My job was at first understanding, but mostly I worked in my office with the lights off when I could and worked twice or three times as hard and put in a lot of hours between migraines, this is when they were chronic, and even worked through migraines, which they say may be why (although they say I always would have reached the point of constant migraine) that I got a migraine 14 years ago and still have it, it came early.
I went on short term disability and was in and out of hospitals until I went to a specialized hospital for migraines only and they were able to get my migraine pain down to about 2 to 3 and said I could slowly go back to work but then work no more than 40 hours a week.
I went back slowly to work in September of that year and by the middle of October was working 40 hours a week. At the end of the year they cut my salary because I was only working 40 hours per week even though I often did put in more but from home.
They let me keep the lights off in my office, work from home as often as I needed, and we changed my work to be more working as an expert for others in office rather than dealing directly with clients (I was a CPA with an expertise in international tax)
I then began to find out that a partner who I had thought of as a friend had been taking credit for my work for years and now with my new role it became clear not only to me but to others.
She began making my life more difficult as she was not able to take credit but I tried to let it go and just do me, but she more and more wasn't having it and my pain level kept rising and rising in response.
My neurologist told me that she would likely look for a way to let me go once someone else had my knowledge of international tax and that my migraine wasn't going to get better and told me I needed to go back on disability but this time full time disability. My neurologist was right, the next Monday the partner called me into a meeting in a conference room where she knew I couldn't handle the lights and told me all kinds of horrible and untrue things which I had documented weren't true because I had great reviews from every partner but her, she said that they only said good things about me because they were afraid of me? Whatever
She wanted me to go on part time disability and train someone else in what my expertise.
I said I was going on full-time disability per my doctor immediately.
I've been on long-term disability and social security disability ever since May 2010.
I tried to work with constant migraine but she pushed me into way too much pain. I likely eventually would have ended up in the same place because I have gotten worse as the years go by even on disability.

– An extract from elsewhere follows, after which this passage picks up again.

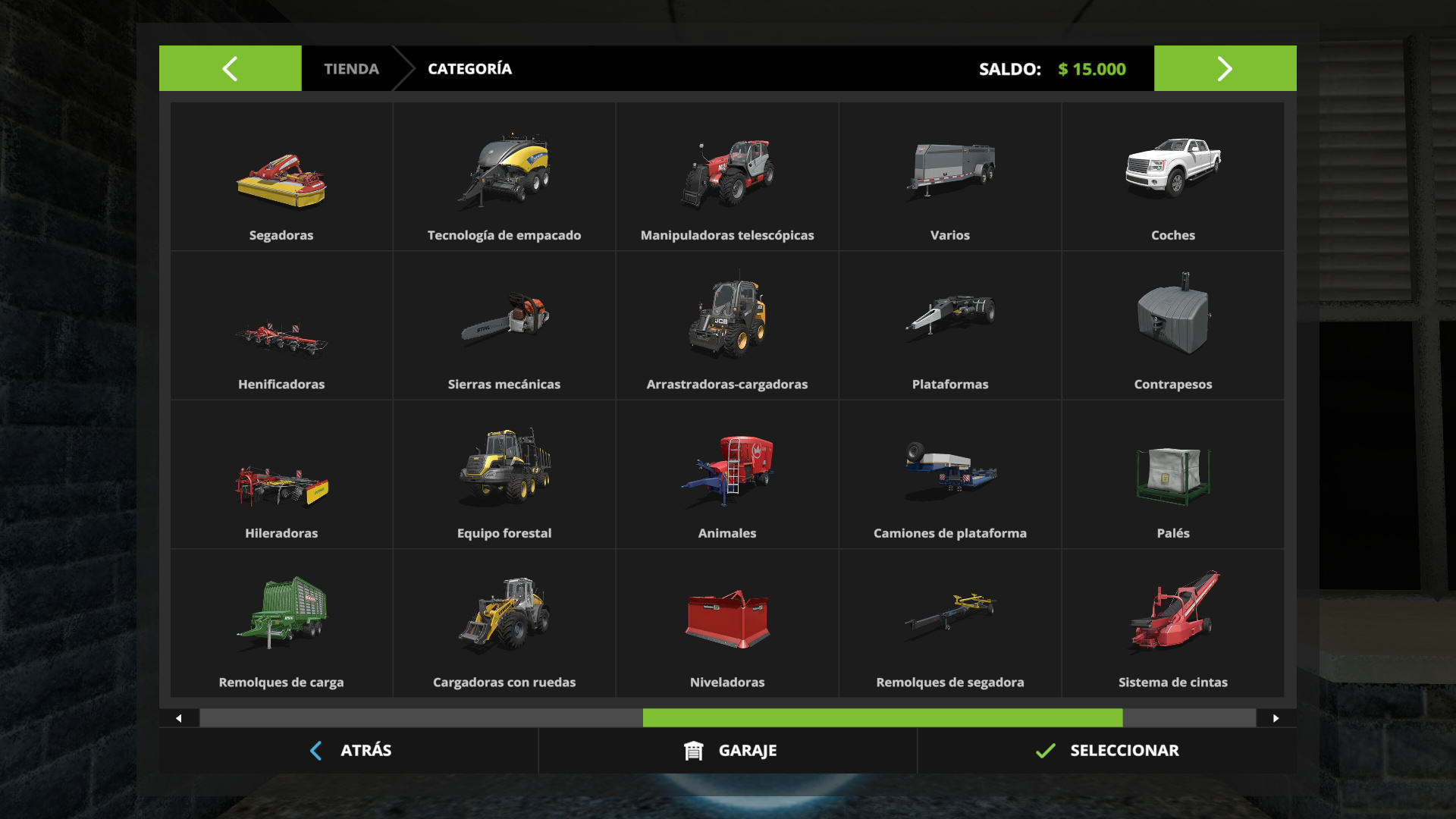Select the Equipo forestal forwarder icon
Image resolution: width=1456 pixels, height=819 pixels.
(505, 466)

I'm sorry this is happening to you, but it makes me feel better that someone else experiences the aphasia too. I'm now getting tinnitus, vertigo, and I smell smoke...faintly. When people say "just a headache", I wish I could give them my worst migraine experience from prodrome all the way to postdrome. It is a full body experience and exhausting. The job I was let go from, at my home office were super understanding. In fact this very quiet and timid engineer set up a migraine zone for me with dimmer lights and a fan. That about made me cry. But I do understand the panic of a new boss. One of my past jobs, the business I worked for was sold to a guy that tried to get me fired...twice. I know this because the owner of my work place at the time told me about the calls. I used words in my sentences that are inappropriate to use with someone who is in a management position. Even when the words were in a conversation towards a manager from a different business. The words were: unacceptable and denied. Too Army drill Sargeant I guess.

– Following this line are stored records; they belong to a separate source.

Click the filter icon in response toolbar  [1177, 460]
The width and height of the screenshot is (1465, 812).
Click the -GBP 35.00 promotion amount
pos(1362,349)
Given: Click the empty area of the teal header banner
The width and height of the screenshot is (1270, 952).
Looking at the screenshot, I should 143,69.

Sorry that this happened to you. I hate the anxiety that comes with migraines. I hate the depression. I too find myself in tears. My mom seems to be my worst critic which is very hurtful. She recently had a liver and kidney transplant last May. So when my migraines linger on. She can get nasty and start comparing it to her ailments. I didnt think it was a competition. But It’s hurtful especially when its coming from someone i love. It makes me feel like i am being insenitive. But i hate having to walk around with medicine. Being laughed out when i said Merry Halloween. Because words dont come out right because of migraines or medicine. I go out with friends and am the driver and drink hot tea. And we can only go out to lunch bc my migraines typically strike at 3-4pm. So while i dont have an answer for you. I do feel your pain of throwing up for 14 hours until falling asleep and the migraine ends. Then waking up and my legs barely able to hold me up. Half my face paralyzed and words not coming out right. And my hearring is going now too! But, i found a job with an understanding manager and great co-workers who can see a migraine coming in my eyes. Or when the fire alarm light start blinking gets me out of there and sends me home. However, i have a new manager. So a bit nervous now. Sorry this is so long just wanted to let you know you arent alone with the anxiety and not remembering what goes on during an attack. Hope this gets sorted and hope you feel better soon.

From what I've read the EEOC has to ok it? About 97 % of EEOC screened ADA cases win. They even have a dollar amount range. But the EEOC is government run, so I will have been waiting for about 6 months. I need a job. I need to learn to buck up.

Talk to your doctor and get proof that you have a history of migraines. Get an attorney. This should fall under the American Disabilities Act. Fight for your rights on this. They are in the wrong.